TASK MATERIAL:
+++++

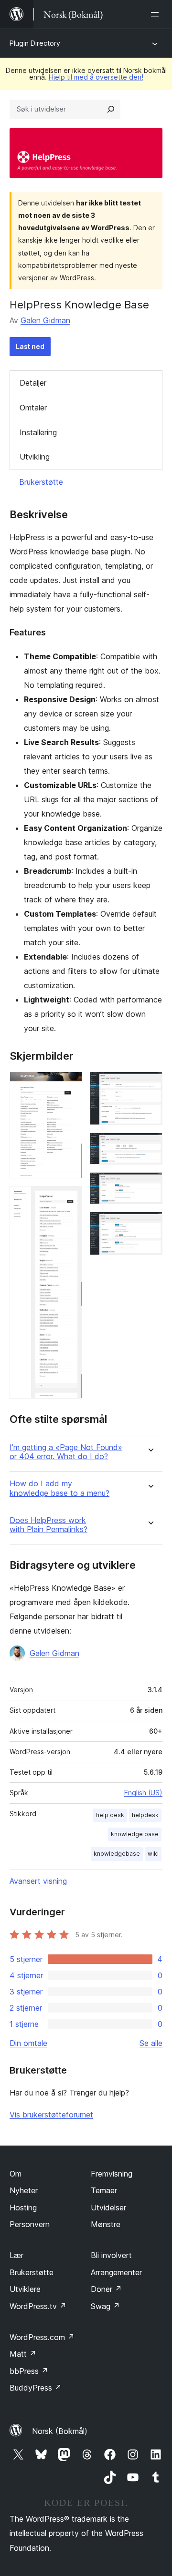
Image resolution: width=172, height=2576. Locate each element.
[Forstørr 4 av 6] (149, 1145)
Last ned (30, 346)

+++++

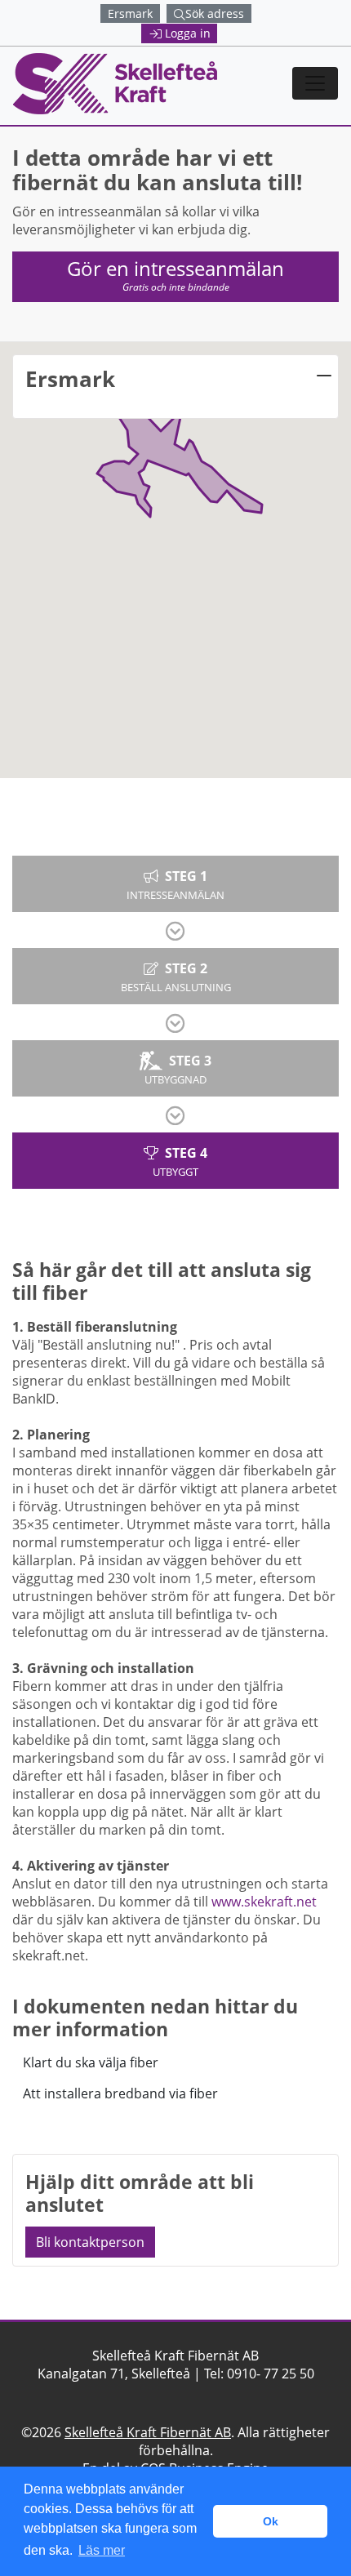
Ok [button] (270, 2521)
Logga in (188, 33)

+++++

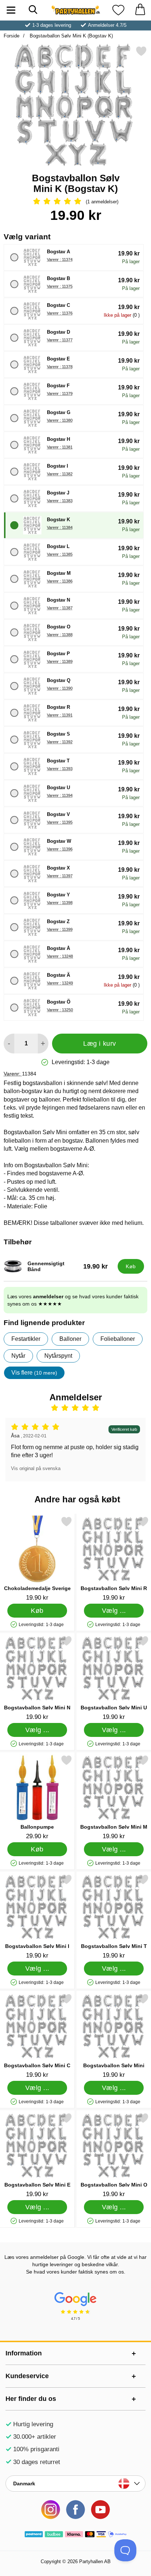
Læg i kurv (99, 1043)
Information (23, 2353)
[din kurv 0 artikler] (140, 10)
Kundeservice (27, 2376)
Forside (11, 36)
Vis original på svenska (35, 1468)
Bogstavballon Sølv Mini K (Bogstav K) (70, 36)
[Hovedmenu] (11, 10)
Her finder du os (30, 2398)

+++++

YOUR INSTRUCTIONS: In the entries above, please find the line with "Bogstavballon Sølv Mini" and the line with "Her finder du os (30, 2398)", then write out exactly those two lines and every line between them, and nothing more.

RESULT FOR THIS EXERCISE:
Bogstavballon Sølv Mini K (Bogstav K) (70, 36)
[Hovedmenu] (11, 10)
Her finder du os (30, 2398)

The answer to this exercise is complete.